For a brief moment, this well-established weekend of jazz at Southport’s Royal Clifton Hotel had looked to be in jeopardy, stymied by the need for new blood on the organising committee and the lack of same. Happily, rescue was at hand and in no time at all, everything was once again up and running. Good news for the sell-out crowd this year and for those of us who relish organiser Geoff Mathews’ record for picking bands and performers that one is unlikely to hear elsewhere.

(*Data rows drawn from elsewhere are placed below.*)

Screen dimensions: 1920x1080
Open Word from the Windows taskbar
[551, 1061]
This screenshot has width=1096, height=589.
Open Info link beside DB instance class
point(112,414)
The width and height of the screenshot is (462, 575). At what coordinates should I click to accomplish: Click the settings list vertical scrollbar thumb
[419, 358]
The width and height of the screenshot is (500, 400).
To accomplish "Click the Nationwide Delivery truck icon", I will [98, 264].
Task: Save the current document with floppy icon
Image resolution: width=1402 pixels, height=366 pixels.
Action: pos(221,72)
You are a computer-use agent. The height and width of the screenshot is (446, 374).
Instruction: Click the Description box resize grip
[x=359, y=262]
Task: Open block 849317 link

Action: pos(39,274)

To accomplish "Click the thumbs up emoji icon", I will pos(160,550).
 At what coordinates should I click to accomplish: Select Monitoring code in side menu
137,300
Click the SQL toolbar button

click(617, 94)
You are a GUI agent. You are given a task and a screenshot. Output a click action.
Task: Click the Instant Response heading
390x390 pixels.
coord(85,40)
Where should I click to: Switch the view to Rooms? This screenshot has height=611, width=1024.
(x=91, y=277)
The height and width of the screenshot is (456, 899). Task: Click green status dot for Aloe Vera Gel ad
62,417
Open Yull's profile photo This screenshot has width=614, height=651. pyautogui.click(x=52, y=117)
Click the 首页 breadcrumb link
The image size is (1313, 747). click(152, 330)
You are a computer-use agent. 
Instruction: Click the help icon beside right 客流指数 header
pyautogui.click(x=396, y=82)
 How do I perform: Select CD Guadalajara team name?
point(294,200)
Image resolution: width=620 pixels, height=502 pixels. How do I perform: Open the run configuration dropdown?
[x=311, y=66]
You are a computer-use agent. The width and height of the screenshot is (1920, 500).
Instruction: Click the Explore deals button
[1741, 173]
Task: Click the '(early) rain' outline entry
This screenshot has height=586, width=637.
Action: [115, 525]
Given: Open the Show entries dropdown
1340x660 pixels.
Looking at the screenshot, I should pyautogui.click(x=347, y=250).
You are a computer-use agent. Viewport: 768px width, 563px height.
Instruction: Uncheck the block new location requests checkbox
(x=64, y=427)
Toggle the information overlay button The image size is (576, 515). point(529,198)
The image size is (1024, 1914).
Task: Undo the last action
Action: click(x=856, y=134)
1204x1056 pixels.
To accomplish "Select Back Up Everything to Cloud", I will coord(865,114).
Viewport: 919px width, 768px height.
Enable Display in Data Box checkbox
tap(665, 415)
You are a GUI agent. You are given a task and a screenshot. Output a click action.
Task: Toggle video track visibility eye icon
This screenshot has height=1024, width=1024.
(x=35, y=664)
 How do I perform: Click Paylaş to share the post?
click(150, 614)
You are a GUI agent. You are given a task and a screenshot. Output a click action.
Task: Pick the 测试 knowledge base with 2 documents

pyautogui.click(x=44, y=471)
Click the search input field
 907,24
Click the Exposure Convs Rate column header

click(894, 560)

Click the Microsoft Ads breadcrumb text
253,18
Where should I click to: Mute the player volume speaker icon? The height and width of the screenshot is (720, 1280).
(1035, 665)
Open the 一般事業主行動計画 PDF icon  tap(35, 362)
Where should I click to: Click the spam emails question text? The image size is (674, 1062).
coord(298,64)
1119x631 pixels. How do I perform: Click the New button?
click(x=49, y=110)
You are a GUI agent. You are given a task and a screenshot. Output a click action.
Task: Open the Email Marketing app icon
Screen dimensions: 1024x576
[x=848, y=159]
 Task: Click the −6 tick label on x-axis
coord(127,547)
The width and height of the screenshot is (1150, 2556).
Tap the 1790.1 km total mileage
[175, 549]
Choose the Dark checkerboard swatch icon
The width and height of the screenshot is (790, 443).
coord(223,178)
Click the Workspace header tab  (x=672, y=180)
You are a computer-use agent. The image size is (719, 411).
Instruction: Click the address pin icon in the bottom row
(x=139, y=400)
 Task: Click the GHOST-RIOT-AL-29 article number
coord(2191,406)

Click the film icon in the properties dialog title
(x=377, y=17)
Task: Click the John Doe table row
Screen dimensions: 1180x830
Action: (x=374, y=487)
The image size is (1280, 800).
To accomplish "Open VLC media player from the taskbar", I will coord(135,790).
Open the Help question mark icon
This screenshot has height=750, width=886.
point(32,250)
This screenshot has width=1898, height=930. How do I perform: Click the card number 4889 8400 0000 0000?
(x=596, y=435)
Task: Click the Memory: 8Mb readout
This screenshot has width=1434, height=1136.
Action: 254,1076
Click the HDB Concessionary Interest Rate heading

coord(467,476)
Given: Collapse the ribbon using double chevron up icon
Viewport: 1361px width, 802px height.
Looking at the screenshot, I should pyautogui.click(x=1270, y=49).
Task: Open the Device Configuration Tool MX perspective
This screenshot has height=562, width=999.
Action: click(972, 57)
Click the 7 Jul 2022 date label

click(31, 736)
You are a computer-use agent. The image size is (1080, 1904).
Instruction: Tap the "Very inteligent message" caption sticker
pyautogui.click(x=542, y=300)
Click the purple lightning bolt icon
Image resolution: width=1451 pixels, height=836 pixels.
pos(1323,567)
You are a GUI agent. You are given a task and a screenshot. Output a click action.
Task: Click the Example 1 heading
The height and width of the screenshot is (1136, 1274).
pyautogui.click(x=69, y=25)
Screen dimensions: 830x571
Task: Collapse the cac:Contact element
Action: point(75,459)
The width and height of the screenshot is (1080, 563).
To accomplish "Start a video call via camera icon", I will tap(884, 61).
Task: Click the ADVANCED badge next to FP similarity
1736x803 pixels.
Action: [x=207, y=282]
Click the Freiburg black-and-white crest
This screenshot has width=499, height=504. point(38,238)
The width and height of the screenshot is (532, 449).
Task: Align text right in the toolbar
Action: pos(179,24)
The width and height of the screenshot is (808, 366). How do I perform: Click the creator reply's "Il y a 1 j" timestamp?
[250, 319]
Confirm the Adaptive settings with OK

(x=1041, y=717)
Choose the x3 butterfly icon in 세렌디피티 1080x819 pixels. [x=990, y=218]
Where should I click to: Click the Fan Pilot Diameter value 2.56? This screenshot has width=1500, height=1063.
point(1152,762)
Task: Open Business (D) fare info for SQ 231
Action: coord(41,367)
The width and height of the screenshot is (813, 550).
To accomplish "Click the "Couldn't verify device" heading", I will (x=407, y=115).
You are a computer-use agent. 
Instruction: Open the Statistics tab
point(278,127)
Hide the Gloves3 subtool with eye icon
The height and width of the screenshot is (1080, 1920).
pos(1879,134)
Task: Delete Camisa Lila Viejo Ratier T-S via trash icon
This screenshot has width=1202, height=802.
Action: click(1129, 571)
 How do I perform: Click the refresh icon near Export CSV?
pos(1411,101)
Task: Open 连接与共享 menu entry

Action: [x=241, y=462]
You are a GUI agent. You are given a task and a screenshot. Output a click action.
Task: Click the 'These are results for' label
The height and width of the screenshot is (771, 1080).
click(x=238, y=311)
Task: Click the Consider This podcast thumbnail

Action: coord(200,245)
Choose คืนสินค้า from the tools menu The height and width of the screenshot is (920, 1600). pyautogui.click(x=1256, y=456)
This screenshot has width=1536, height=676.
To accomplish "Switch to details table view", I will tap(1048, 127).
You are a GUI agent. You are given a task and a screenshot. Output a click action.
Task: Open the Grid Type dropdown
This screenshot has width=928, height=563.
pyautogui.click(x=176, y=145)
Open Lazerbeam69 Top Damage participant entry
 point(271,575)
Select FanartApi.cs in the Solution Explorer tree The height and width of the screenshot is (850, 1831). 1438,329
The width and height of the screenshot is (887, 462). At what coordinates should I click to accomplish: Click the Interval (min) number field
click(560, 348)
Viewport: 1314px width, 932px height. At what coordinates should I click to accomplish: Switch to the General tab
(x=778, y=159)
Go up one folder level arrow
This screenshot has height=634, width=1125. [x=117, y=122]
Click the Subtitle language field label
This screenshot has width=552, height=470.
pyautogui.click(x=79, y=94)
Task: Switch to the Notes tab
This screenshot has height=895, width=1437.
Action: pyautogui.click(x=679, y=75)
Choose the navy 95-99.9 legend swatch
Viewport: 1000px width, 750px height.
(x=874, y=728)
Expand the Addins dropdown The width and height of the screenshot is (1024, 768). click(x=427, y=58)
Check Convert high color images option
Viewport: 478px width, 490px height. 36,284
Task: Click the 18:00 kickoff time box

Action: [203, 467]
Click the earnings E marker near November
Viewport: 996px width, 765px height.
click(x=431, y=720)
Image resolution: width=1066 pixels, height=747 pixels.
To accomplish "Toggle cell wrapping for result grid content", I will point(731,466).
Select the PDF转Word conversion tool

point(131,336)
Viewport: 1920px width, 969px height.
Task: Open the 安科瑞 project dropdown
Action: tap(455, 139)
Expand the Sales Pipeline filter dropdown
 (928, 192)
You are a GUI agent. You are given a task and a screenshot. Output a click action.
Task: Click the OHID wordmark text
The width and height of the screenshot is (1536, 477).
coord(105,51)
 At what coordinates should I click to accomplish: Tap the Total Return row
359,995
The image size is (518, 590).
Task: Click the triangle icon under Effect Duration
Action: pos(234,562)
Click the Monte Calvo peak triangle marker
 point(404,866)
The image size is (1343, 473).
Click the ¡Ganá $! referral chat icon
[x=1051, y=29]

Along with international soloists and up-from-London star turns there’s always room at this hotel-based festival for local performers and young emerging players. Jam Experiment and the Birmingham Conservatoire Jazz Orchestra [of whom more later] carried the flag for youth this time while the invigorating Main Street vocal quartet with veterans Dave Lynane on bass and the very authoritative Dave Hassell on drums represented the north. Theirs was a late night session, more mellow than most, with some well-worked replications of the Hi-Los, the Four Freshmen et al. All clever stuff, and made more so by the creativity of supporting pianist Tim Lapthorne.

Jam Experiment, a student-based group hailing from Manchester, boasted the presence of altoist Alexander Bone, the BBC’s Young Jazz Musician of the Year, and earned all sorts of spurs with their set. Bone is an increasingly authoritative player, with a cool Desmond-ish alto sound, even making good on the dreaded EWI, who can write decent originals. Bassist Sam Quintana and pianist Toby Comeau also impressed. Next up was the ever-popular Alan Barnes/David Newton Septet, re-visiting their own compositions with a three-sax plus trumpet line-up, which included the happy presence of Derek Nash on baritone and tenor.

On this hearing, Newton’s way with a tune is worthy of praise, his Scotch Blues redolent of his Caledonian roots, the pianist’s sparky keyboard touch a fine reminder of his grace under pressure, with Nash’s rousing choruses another standout. Of the promised special festival composition, there was no sign. Late on, the engaging pianist/singer Theo Jackson had to make do with a makeshift band, this apparent dilemma resolving itself surprisingly well with tenorist Binker Golding responding brightly, Jackson’s expert pianisms a pleasure to observe.

Tony-Kofi-Southport

Day two brought more rewards with Jump Monk, this led from the back by the Arnie Somogyi, a bassist who doesn’t just mark time but makes it sing, urging his fellows on in the most vital way on an array of Monk’s tunes [with extra Mingus] aided by Clark Tracy and the ever adroit pianist Liam Noble. Add in Jeremy Price’s trombone and the searing alto of Tony Kofi (above), with his flamethrower tone and vehement attack and you have music of real consequence. Haitian Fight Song had it.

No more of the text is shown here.